ENH: Implemented MultiIndex.searchsorted method ( GH14833)
- [X] closes #14833
- [X] Tests added and passed if fixing a bug or adding a new feature
- [X] All code checks passed.
- [X] Added type annotations to new arguments/methods/functions.
- [x] Added an entry in the latest
doc/source/whatsnew/vX.X.X.rstfile if fixing a bug or adding a new feature.
Thanks @GSAUC3 for the PR. Is there and issue, or has there been any discussion about this elsewhere?
Hi @datapythonista, this was the issue https://github.com/pandas-dev/pandas/issues/14833 , against which i made the pull request.
HI, I had ran pytest and pre-commit locally, is it possible to run all these test locally?
@GSAUC3 Add a return statement in your function after except block.
- check teh docstring and proper typing hints,
IndexOpsMixincheck this class, where searchsorted has a properly defined parameter structure.
hi, @datapythonista , I am having trouble running all these tests, locally, before committing my code, so far i have only ran the pytest, locally, and that worked, could you please, guide me, how to set up the testing environment locally, before each commit?
will running
pre-commit run --all-files
suffice?
pre-commit should run automatically if it's set up to work as intended. You have all the information on how to set up the development environment, run tests... in the development documentation: https://pandas.pydata.org/docs/development/index.html
Hi, @datapythonista, this part of the error messages tells, us that searchsorted method should fail, but it is passing, am i correct?
=================================== FAILURES ===================================
__________________________ test_searchsorted[tuples] ___________________________
[gw0] darwin -- Python 3.10.17 /Users/runner/micromamba/envs/test/bin/python3.10
[XPASS(strict)] np.searchsorted doesn't work on pd.MultiIndex: GH 1[48](https://github.com/pandas-dev/pandas/actions/runs/15033468287/job/42250710830?pr=61435#step:5:52)33
___________________ test_searchsorted[mi-with-dt64tz-level] ____________________
[gw0] darwin -- Python 3.10.17 /Users/runner/micromamba/envs/test/bin/python3.10
[XPASS(strict)] np.searchsorted doesn't work on pd.MultiIndex: GH 14833
___________________________ test_searchsorted[multi] ___________________________
Hi, @datapythonista, this part of the error messages tells, us that searchsorted method should fail, but it is passing, am i correct?

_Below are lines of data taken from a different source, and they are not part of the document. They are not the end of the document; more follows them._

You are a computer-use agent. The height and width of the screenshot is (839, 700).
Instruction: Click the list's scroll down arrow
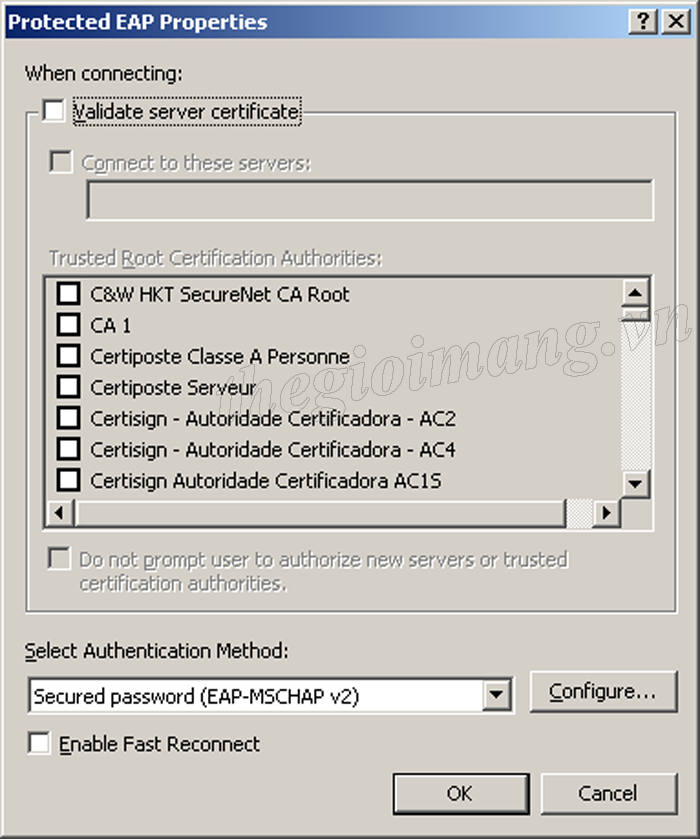pyautogui.click(x=635, y=484)
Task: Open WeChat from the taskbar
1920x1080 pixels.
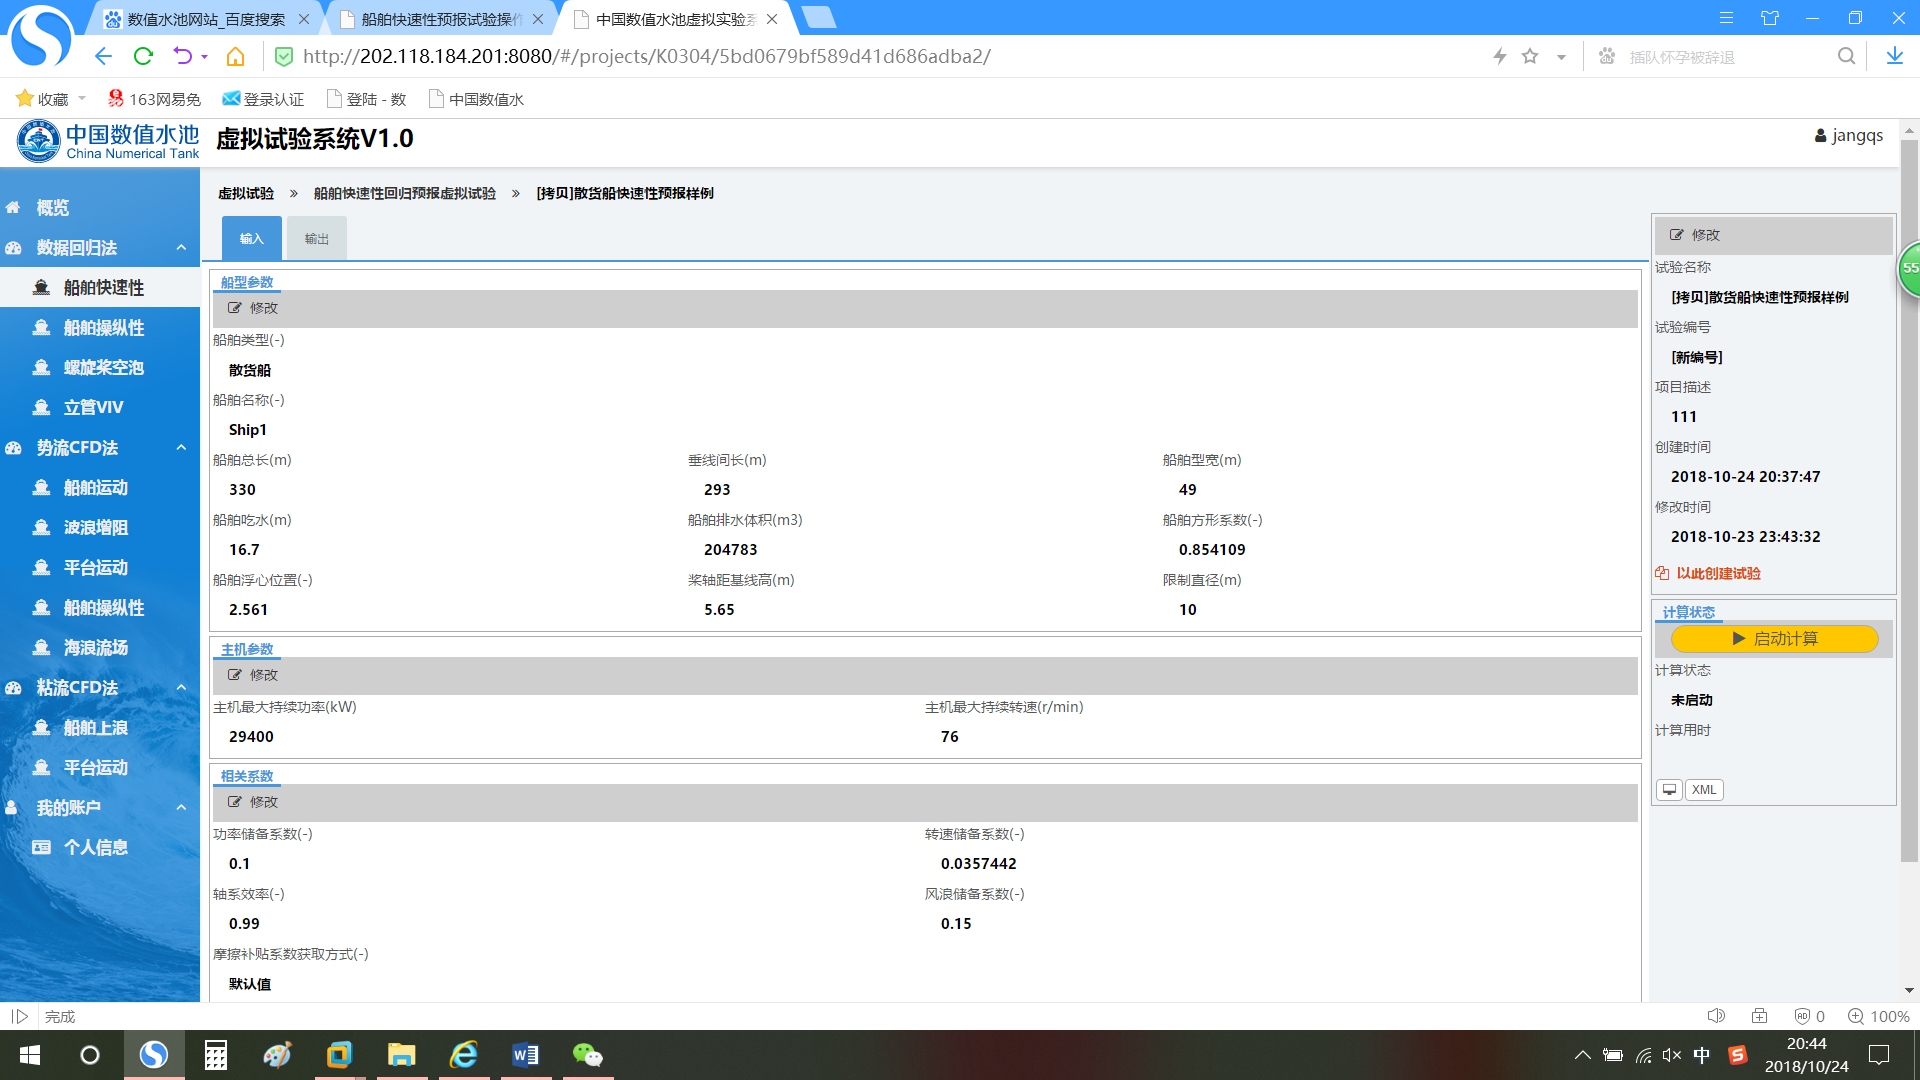Action: 587,1055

Yes, that's correct. I guess we have an xfail for the test that should be removed.
Hi @datapythonista . Thank you for your suggestions, I've addressed the feedback from earlier and the CI checks are now passing. This PR should be ready for review whenever you get a chance. Please let me know if any changes are required. Thanks again!
Hi @datapythonista, I hope you're doing well. Apologies if this is a basic question—I'm still relatively new to open source, and I noticed that the pull request now shows an “outdated” tag on some of the files I contributed to. I'm not entirely sure what that means. Should I be concerned about it? Should i update the branch? Thanks in advance for your guidance!
Hi @mroeschke, thank you for the review and helpful feedback.
I understand that ExtensionArray currently only supports 1D data, and making it work with 2D inputs would likely take some deeper changes.
If the long-term goal is to update algorithms.searchsorted to support 2D inputs and dispatch to the array — so that ExtensionArray can benefit automatically — I’d be happy to help with that.
Please let me know how you’d like to move forward. I’d be glad to contribute to any changes or help explore what’s needed.
Hi @mroeschke, I've made the required changes. I had a question; would it be appropriate to implement this using binary search? I already have a working implementation ready, and I'm happy to push it if that's the recommended approach. Let me know what you think!
Hi @datapythonista and @mroeschke 👋,
I hope you're both doing well! Just a gentle reminder regarding PR #61435. I've addressed the requested changes and would appreciate it if you could take a look when you have a moment. Please let me know if any further modifications are needed.
Thank you very much for your time and guidance!
This pull request is stale because it has been open for thirty days with no activity. Please update and respond to this comment if you're still interested in working on this.
@datapythonista Hi, hope you are doing well, would you mind reviewing this pull request please?